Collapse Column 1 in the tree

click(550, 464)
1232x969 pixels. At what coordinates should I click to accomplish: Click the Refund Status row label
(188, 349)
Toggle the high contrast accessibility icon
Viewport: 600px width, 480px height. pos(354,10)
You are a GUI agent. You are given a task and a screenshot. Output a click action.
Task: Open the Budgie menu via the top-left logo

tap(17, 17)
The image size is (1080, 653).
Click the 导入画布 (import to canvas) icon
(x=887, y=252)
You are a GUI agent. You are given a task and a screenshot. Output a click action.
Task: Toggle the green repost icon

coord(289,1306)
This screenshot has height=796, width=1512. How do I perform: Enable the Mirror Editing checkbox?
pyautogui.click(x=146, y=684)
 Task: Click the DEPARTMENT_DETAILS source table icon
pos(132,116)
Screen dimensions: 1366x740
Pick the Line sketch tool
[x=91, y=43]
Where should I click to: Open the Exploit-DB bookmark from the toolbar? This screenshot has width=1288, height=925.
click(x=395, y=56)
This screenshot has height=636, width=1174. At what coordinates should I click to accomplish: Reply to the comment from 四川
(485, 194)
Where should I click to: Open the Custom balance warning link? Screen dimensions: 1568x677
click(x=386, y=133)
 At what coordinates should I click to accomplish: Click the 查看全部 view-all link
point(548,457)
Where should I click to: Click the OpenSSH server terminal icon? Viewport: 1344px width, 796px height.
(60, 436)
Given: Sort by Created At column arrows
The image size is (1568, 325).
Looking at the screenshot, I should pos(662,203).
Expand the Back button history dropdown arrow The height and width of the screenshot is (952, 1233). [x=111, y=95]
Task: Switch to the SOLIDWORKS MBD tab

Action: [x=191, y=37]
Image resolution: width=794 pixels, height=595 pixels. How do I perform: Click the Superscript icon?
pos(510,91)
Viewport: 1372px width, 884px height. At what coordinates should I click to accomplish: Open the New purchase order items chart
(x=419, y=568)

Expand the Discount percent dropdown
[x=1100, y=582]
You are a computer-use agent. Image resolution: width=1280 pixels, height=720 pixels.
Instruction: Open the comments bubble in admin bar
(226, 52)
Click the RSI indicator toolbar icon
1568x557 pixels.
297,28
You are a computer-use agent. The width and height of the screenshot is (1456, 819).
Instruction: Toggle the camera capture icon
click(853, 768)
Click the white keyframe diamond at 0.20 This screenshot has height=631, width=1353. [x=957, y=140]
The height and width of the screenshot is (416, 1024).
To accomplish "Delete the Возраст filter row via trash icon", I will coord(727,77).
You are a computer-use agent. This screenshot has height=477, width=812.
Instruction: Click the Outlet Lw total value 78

=== TASK GOAL ===
What are the lines from the one containing "You are a computer-use agent. This" through the end of the material? Reproduce them exactly, both ends included, with nothing added.

=== SOLVED EXERCISE ===
You are a computer-use agent. This screenshot has height=477, width=812.
Instruction: Click the Outlet Lw total value 78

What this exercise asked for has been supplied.